Éditorial

L’homme et la machine ont beaucoup en commun – ils pensent, exécutent, apprennent. Mais ils diffèrent encore sur un point aujourd’hui : l’homme a des sentiments, la machine pas encore. Ce sont les émotions qui font la spécificité de la vie, et la supériorité de l’homme sur toutes les conquêtes numériques, pour l’instant. 

Nous voulions savoir en quoi la numéri­sation transforme la vie et le travail, en bien et/ou en mal. Nous nous sommes donc entretenus avec des personnalités des milieux économiques, scientifiques, culturels et sociaux. Pour les unes, les technologies numériques représentent une compétence clé, pour les autres elles sont des aides, des outils, des auxiliaires de travail. Toutes y voient des chances précieuses. Et parce que le progrès est inéluctable, mais qu’il peut être aussi refusé, voire détourné, la numérisation nous attribue de nouvelles missions exigeantes.

Nos interlocuteurs sont unanimes: le contact personnel est et restera essentiel. L’homme sera au centre après-demain aussi. Parce que ce sont les rencontres et les expériences qui nous façonnent, parce que chacun sait que l’homme raconte, rit et vit. Donc : plus le numérique influence fortement notre quotidien, plus nous recherchons la déconnexion et le social.
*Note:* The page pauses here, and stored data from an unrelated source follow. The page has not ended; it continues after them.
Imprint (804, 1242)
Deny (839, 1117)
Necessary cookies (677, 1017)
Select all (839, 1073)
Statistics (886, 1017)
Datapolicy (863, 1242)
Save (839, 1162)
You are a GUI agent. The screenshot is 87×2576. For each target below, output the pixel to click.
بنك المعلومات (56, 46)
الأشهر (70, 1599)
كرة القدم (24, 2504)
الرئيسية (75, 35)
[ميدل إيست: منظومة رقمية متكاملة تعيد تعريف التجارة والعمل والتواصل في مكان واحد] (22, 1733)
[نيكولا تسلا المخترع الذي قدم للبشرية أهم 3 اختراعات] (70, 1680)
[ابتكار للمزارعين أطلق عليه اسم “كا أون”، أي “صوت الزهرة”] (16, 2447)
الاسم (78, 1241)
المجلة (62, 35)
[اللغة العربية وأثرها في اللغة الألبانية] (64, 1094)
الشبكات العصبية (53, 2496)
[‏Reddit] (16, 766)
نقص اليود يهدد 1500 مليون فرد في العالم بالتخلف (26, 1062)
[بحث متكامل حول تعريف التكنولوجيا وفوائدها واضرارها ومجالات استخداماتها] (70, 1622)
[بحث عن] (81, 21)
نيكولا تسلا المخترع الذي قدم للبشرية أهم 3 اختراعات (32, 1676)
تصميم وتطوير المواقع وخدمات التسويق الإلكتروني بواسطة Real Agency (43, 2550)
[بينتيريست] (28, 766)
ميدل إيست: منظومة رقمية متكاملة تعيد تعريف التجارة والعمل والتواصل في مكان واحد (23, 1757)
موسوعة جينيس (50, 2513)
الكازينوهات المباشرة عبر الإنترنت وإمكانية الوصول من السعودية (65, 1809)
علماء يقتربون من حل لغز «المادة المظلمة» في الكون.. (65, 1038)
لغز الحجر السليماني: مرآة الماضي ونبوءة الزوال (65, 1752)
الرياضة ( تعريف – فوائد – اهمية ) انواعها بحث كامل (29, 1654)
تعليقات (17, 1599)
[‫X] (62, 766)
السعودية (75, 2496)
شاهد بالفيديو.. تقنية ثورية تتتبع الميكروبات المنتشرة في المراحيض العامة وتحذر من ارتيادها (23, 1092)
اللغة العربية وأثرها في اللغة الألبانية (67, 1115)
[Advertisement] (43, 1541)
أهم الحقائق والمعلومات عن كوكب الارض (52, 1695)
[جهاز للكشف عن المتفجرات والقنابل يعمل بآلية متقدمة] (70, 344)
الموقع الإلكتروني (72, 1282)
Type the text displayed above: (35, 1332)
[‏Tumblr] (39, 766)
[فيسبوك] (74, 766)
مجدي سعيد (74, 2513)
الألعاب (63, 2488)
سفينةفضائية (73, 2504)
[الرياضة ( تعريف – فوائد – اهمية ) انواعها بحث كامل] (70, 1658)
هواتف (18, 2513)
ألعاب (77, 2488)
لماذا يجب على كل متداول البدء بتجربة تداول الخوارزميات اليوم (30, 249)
L’ère 4.0 automatise les processus, facilite la communication et libère du temps. Mais qu’en faisons-nous ? Travaillons-nous davantage ? Consommons-nous encore plus ? Allons-nous davantage en ligne ? Pour certains, le gain d’efficience est au prix d’un plus grand stress parce qu’ils sont joignables partout et en tout temps. Nous devons donc apprendre à utiliser les possibilités du numérique avec pertinence et mesure. Les algorithmes apprenants prennent peut-être des décisions plus précises que l’homme. Mais ce dernier est le seul à pouvoir en assumer la responsabilité.

Le numérique a créé aussi l’intelligence artificielle (IA) qui est bien plus qu’un effet de mode. L’IA offre des formes inédites d’épanouissement personnel et rend les emplois plus créatifs. Le travailleur à la pièce devient un optimiseur de processus, le vendeur un conseiller de vie, le comptable un préposé aux données. Pourtant, l’IA n’est qu’une reconnaissance affinée des modèles reposant sur des millions d’exemples.

Quant à la protection des données, ce sont curieusement les particuliers qui semblent s’en préoccuper le moins. Sur les plate-formes de partage ou les réseaux sociaux, ils étalent leur vie sans retenue. Il faudra, certes, des règlements encore plus stricts pour éviter un usage abusif de ces données. Mais, dans le fond, il appartient à chaque utilisateur et à chaque entreprise de trouver la bonne mesure et la bonne attitude face aux données sensibles.

Bonne lecture numérique – pour une fois toute analogique.